Stochastic Optimization (Tim Hesterberg, organizer)


Tim Hesterberg (Insightful, Inc.)
One-pass Logistic Regression for Large Data Sets

Thursday 2:00-2:20, San Marino

Abstract:

Stochastic approximation (SA) is normally used for optimizing functions measured with error, e.g. for maximizing likelihood when the likelihood is approximated using Monte Carlo simulation. But SA ideas can also be useful in deterministic problems. For example, we describe a one-pass logistic regression approach for large data, using SA as an updating method when processing a large data set in blocks.



Jing Wang (Louisiana State University)
John Monahan (Department of Statistics, North Carolina State University)
Applying Stochastic Approximation to Nonlinear Mixed Effects Models

Thursday 2:20-2:40, San Marino

Abstract:

Nonlinear mixed effects models have become more frequently used for analyzing the data consisting of repeated measurements on subjects at several different times or under different experimental conditions in pharmacokinetics, pharmacodynamics, growth, and other studies. Maximum likelihood estimation in the nonlinear mixed effects models presents the challenge of maximizing an integral that can only be approximated numerically. We consider applying stochastic approximation methods, combining a noisy search with numerical integration using importance sampling. We compare this approach with other methods in a simulation study using models arising in pharmacokinetics.



Jim Garrett (Becton Dickinson)

=-=-=-=-=

= DIRECTIONS =
• A. Who are all the people named in the stochastic optimization session listing?
• B. Pick up the stochastic optimization session listing after its final entry and continue it.
The lines that come next are separate material with no connection to the session listing.

= COLLECTED DATA =

=-=-=-=-=

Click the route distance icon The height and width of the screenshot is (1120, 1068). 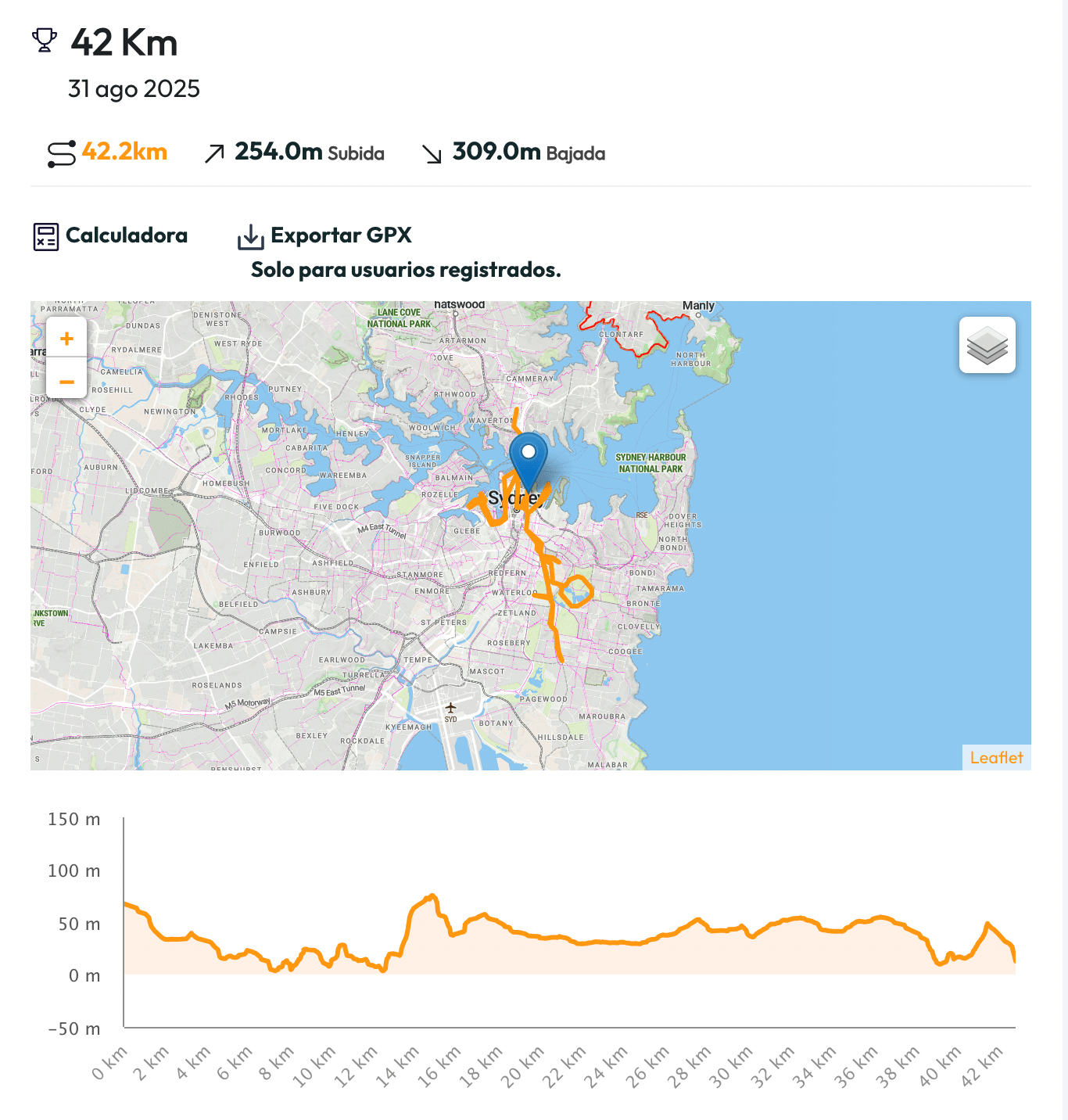62,153
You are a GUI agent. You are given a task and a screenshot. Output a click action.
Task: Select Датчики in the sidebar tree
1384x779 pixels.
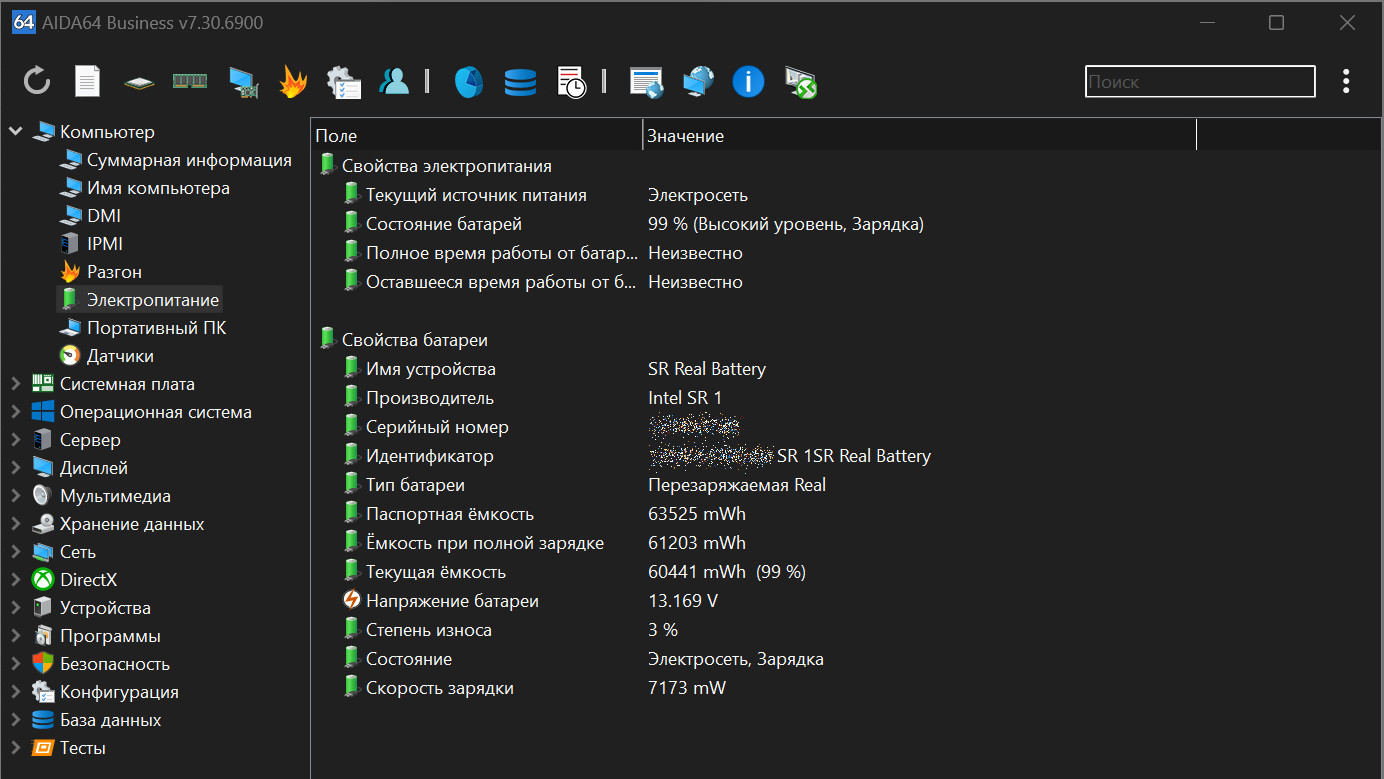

=-=-=-=-=

= RESPONSES TO THE TASKS =
• A. Tim Hesterberg, Jing Wang, John Monahan, Jim Garrett

• B.
Optimizing Out-Of-Bag Model Performance with Mixed-Input SPSA

Thursday 2:40-3:00, San Marino

Abstract:

Simultaneous Perturbation Stochastic Approximation (SPSA) is a stochastic optimization algorithm that is efficient and effective for many problems with continuous inputs. This article applies ideas from Design of Experiments (DOE) to SPSA, expanding its applicability to problems with both continuous and ordered discrete inputs. This "mixed-input" SPSA is applied to model-selection in order to optimize an "Out-Of-Bag" prediction performance estimate.



Abraham Flaxman (Department of Mathematical Sciences Carnegie-Mellon University)
Online Convex Optimization in the Bandit Setting: Gradient Descent without a Gradient

Thursday 3:00-3:20, San Marino

Abstract:

We study a general online convex optimization problem. We have a convex set S and an unknown sequence of cost functions c_1,c_2,..., and in each round, we choose a feasible point x_t in S, and learn the cost c_t(x_t). If the function c_t is also revealed after each round then, as Zinkevich has shown, an online gradient descent algorithm is effective even if the functions are chosen adversarially. That is, after n rounds, the total cost incurred will be O(sqrt(n)) more than the cost of the best single feasible point chosen with the benefit of hindsight, min_{x in S} c_1(x)+c_2(x)+...c_n(x). We present this result and then extend it to the "bandit" setting where, in each period, only the cost c_t(x_t) is revealed, and bound the expected regret as O(n^{3/4}).

Our approach uses a simple approximation of the gradient that is computed from evaluating c_t at a single (random) point. We show that this biased estimate is sufficient to approximate gradient descent on the sequence of functions. In other words, it is possible to use gradient descent in the online setting without seeing anything more than the value of the functions at a single point.